DIRECTIONS => From the entries below, pull out each line where "cookies" appears.

═════ DATA EXTRACTS ═════

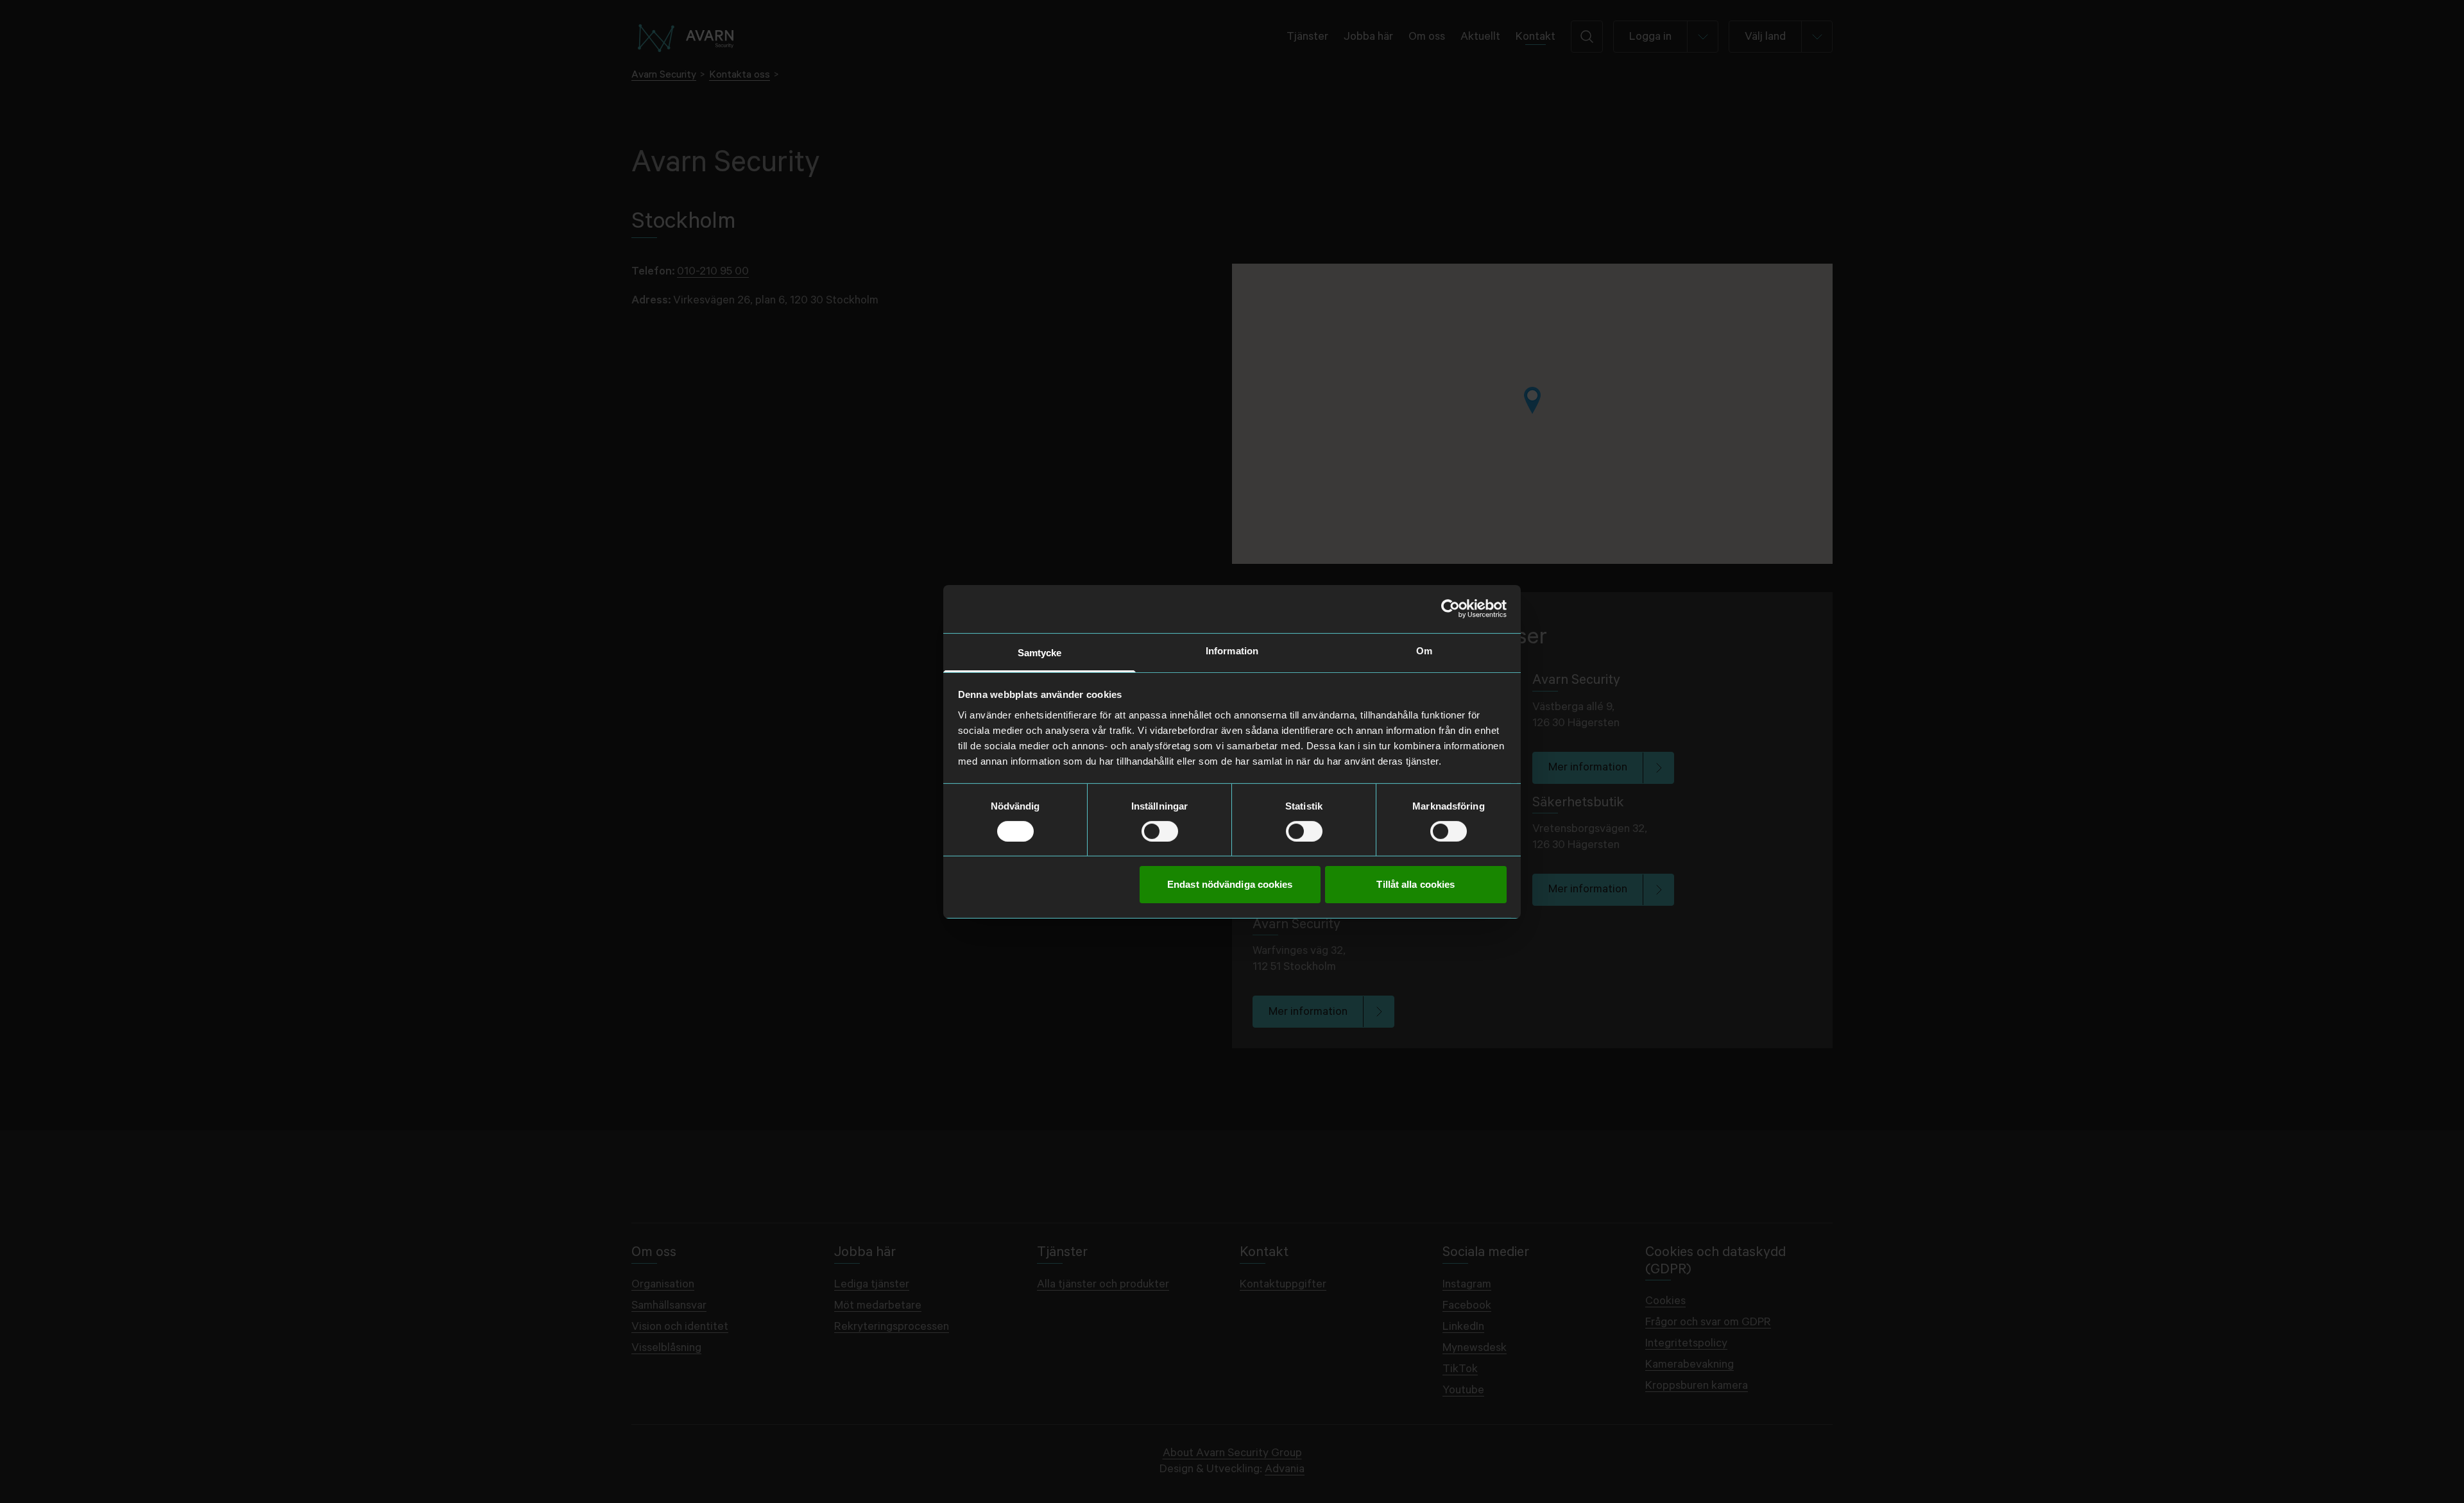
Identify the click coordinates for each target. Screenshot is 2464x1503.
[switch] (1160, 831)
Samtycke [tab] (1040, 652)
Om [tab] (1424, 650)
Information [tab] (1232, 650)
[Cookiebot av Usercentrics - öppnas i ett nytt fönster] (1450, 608)
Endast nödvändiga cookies (1230, 884)
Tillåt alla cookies (1415, 884)
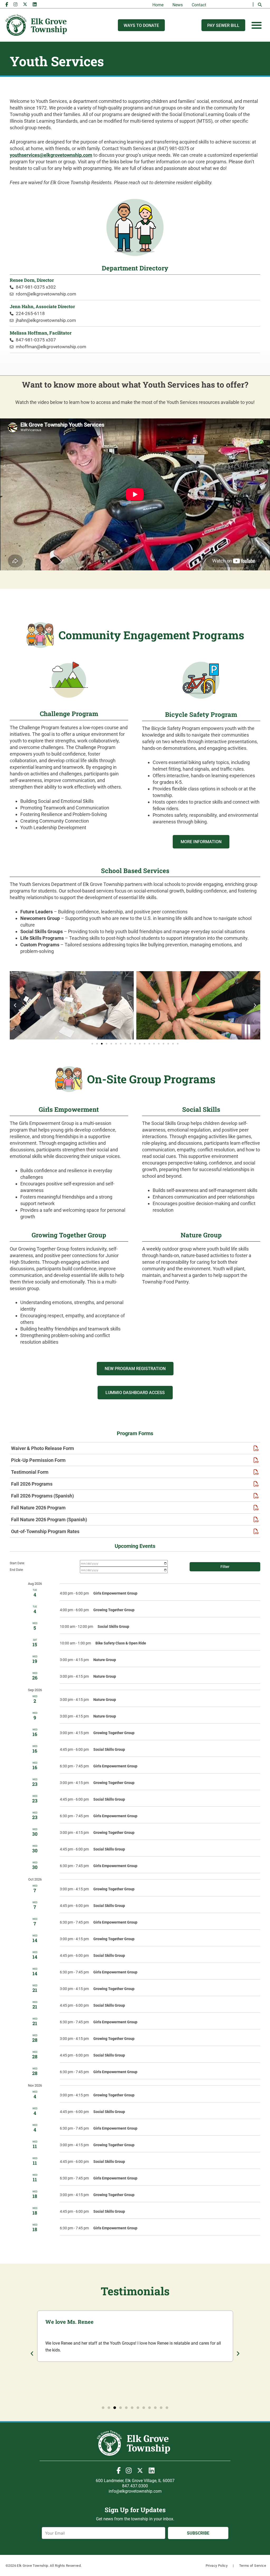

═════

ANSWER SECTION =>
Endast nödvändiga cookies (1230, 884)
Tillåt alla cookies (1415, 884)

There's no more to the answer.